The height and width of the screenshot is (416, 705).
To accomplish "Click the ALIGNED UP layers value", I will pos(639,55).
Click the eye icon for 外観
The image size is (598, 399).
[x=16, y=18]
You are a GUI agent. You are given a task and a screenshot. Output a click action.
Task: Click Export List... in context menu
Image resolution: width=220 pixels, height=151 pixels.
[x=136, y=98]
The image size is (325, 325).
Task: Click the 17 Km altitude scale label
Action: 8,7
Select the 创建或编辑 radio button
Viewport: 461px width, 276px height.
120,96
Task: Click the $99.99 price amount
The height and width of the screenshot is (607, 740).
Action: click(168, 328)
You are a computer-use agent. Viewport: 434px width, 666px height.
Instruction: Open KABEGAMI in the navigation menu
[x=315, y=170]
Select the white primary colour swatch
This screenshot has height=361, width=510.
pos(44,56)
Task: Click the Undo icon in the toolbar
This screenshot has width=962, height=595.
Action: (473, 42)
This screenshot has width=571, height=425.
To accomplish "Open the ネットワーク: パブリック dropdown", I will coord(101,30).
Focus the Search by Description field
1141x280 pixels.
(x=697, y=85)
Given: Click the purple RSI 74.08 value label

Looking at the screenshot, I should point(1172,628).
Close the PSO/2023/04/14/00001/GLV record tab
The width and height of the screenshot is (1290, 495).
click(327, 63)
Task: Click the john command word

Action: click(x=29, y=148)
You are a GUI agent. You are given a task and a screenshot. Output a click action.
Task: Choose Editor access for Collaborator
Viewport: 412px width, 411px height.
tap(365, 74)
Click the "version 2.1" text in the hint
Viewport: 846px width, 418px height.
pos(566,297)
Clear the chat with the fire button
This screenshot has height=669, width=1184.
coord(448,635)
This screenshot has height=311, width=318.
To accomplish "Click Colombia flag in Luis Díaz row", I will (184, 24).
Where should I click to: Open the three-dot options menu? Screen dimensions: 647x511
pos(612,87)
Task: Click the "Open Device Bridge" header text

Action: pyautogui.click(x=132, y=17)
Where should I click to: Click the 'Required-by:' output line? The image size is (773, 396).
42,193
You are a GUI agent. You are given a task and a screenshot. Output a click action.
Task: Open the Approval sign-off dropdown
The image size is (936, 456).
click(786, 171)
____
● **WHAT NEEDS TO BE DONE**:
Reproduce, exactly as they stand in the data above, the lines from the one that holds "The height and width of the screenshot is (607, 740)." to the one that holds "Task: Open the Approval sign-off dropdown", inclusive.

● **PROBLEM SOLUTION**:
The height and width of the screenshot is (607, 740).
Action: click(168, 328)
You are a computer-use agent. Viewport: 434px width, 666px height.
Instruction: Open KABEGAMI in the navigation menu
[x=315, y=170]
Select the white primary colour swatch
This screenshot has height=361, width=510.
pos(44,56)
Task: Click the Undo icon in the toolbar
This screenshot has width=962, height=595.
Action: (473, 42)
This screenshot has width=571, height=425.
To accomplish "Open the ネットワーク: パブリック dropdown", I will coord(101,30).
Focus the Search by Description field
1141x280 pixels.
(x=697, y=85)
Given: Click the purple RSI 74.08 value label

Looking at the screenshot, I should point(1172,628).
Close the PSO/2023/04/14/00001/GLV record tab
The width and height of the screenshot is (1290, 495).
click(327, 63)
Task: Click the john command word

Action: click(x=29, y=148)
You are a GUI agent. You are given a task and a screenshot. Output a click action.
Task: Choose Editor access for Collaborator
Viewport: 412px width, 411px height.
tap(365, 74)
Click the "version 2.1" text in the hint
Viewport: 846px width, 418px height.
pos(566,297)
Clear the chat with the fire button
This screenshot has height=669, width=1184.
coord(448,635)
This screenshot has height=311, width=318.
To accomplish "Click Colombia flag in Luis Díaz row", I will (184, 24).
Where should I click to: Open the three-dot options menu? Screen dimensions: 647x511
pos(612,87)
Task: Click the "Open Device Bridge" header text

Action: pyautogui.click(x=132, y=17)
Where should I click to: Click the 'Required-by:' output line? The image size is (773, 396).
42,193
You are a GUI agent. You are given a task and a screenshot. Output a click action.
Task: Open the Approval sign-off dropdown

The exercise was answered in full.